▸ **Text excerpt**
- - -
Item 9A. Controls and Procedures
(a) Evaluation of disclosure controls and procedures. Our management, with the participation of our principal executive officer and principal financial officer, evaluated the effectiveness of our disclosure controls and procedures, as defined in Rules 13a-15(e) and 15d-15(e) promulgated under the Securities Exchange Act of 1934, as amended (the “Exchange Act”) as of the end of the fiscal year ended December 31, 2013. Based on this evaluation, the principal executive officer and the principal financial officer conclude that our disclosure controls and procedures were effective as of the end of the fiscal year ended December 31, 2013 to ensure that information that is required to be disclosed by us in the reports we file or submit under the Exchange Act is (i) identified, recorded, processed, summarized and reported, on a timely basis and (ii) accumulated and communicated to our management, as appropriate, to allow timely decisions regarding required disclosure.
(b) Changes in internal control over financial reporting. There have been no changes in our internal control over financial reporting, as defined in Rule 13a-15(f) of the Exchange Act, in the period covered by this report that have materially affected, or are reasonably likely to materially affect, our internal control over financial reporting.
(c) Changes in Internal Control. There was not any change in our internal control over financial reporting that occurred during the fourth quarter of fiscal 2013 that has materially affected, or is reasonably likely to materially affect, our internal control over financial reporting.
Management’s Report on Internal Control Over Financial Reporting and the Report of Independent Registered Public Accounting Firm on Internal Control Over Financial Reporting thereon are set forth in Part II, Item 8 of this report on Form 10-K on page 53 and page 54, respectively.
- - -
▸ **What you have to do**
According to the controls and procedures excerpt, who concluded that the disclosure controls and procedures were effective?

▸ **Data segment**
- - -
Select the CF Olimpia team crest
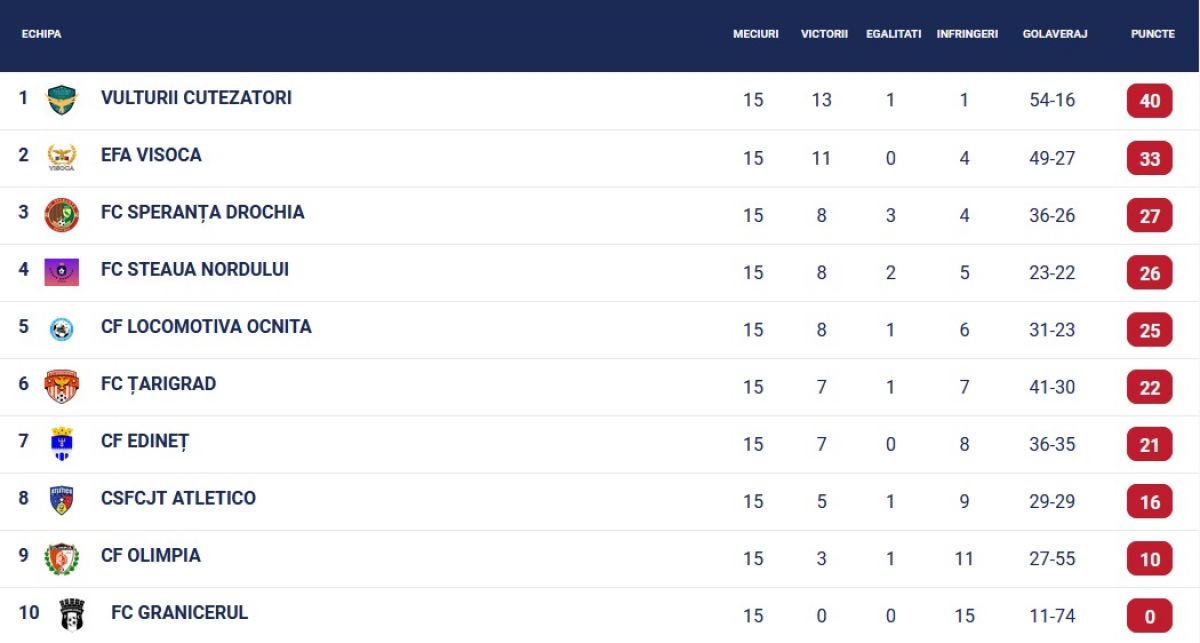coord(62,558)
- - -
▸ **Result for this exercise**
The principal executive officer and the principal financial officer.